My ability to hop into the dream wagon and my strength to take the wheel has never felt so damn good and so damn RIGHT. Towards the end of my camping trip, I just sat at my dinette table and looked out the window. I closed my eyes and took a deep breath. I told myself what I needed to tell myself for 37 years. “You have what it takes to feel this free, recharged and accomplished back at home in your normal everyday life. Not just at camping anymore.” Things are shifting in the direction that I have always dreamed up. So, I need to take ahold this and NOT LET GO!
The last night of the camping trip, my family and I were all sitting around the campfire that my husband Jason and my cousin Steve were creating. Watching the fire beam and hearing the crackling of the logs was so therapeutic. I was sitting next to a good family friend, Rick and we were chatting away about life, our demons we fought through and the future. Then he asked me a question that I needed to answer…for myself. He asked me, “When did you realize that you wanted to be a writer?” I sat there and told him the story of when I was in the 3rd grade and my teacher, Mrs. Peterson pulled me aside before recess to inform me that she loved my short story I wrote and asked me if I ever thought about writing poems. That’s when my writing took off. I continued to tell him that writing has been a huge part of me, my constant healer, motivator and mentor. There is nothing in this world that cures me like writing.
As I was opening up to Rick and telling him my life story of my writing, I starting to really listen to myself. The truth is, even though I love to write, I was so scared of allowing myself to be so open with the world and share my writing. “But why?” I asked myself. “Why are you so scared? You have concurred addiction, lost a ton of weight and you are finally thinking of yourself because you know what you are capable of. Why are you still so scared?” Those words went through my head over and over again until I finally answered myself. “I’m not scared. I’m finally free. I was locked down by my additions and demons for so long that I gave up. But not anymore.” I was so proud of myself for finally admitting that.

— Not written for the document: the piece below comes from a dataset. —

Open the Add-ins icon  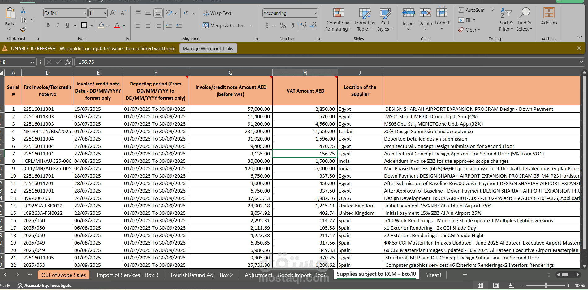point(549,17)
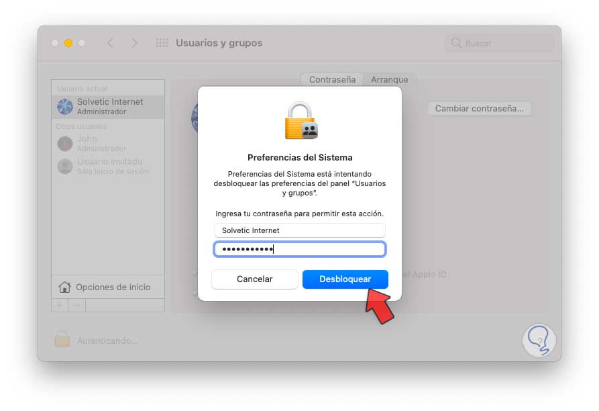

Whether you are camping, sitting in your back yard, your patio, or your favorite look out spot in your hometown, remember this…YOU GOT WHAT IT TAKES! It’s so easy to down yourself especially when you have been doing it for so long. It becomes so natural so try this…create your new normal by finally believing in yourself. Finally believe that those dreams in you that are begging to be set free can not only be set free, but brought to life. Don’t allow the haters, doubter and bullies to have that power. Only you hold that power. There is no greater power than the power of believing in yourself. Put yourself first. If that means that you move on to something bigger and greater so you can move even an inch closer to your dreams, then do it. It’s your life, not theirs so why give them the right to control you? Wake up each morning and repeat this, “I got this!” Because you do. Remember that the haters will always hate, and the doubters will always doubt, but that’s their problem. That’s what they have to live with every day, not you. You have what it takes to fly. So fly, my friend. Fly so high that they get blinded by the sun because at the end of the day, it’s your journey, not theirs.
This camping trip brought me back to life. It opened my eyes to see that the life I want to live is right in front of me and that it’s not as far away as I once feared.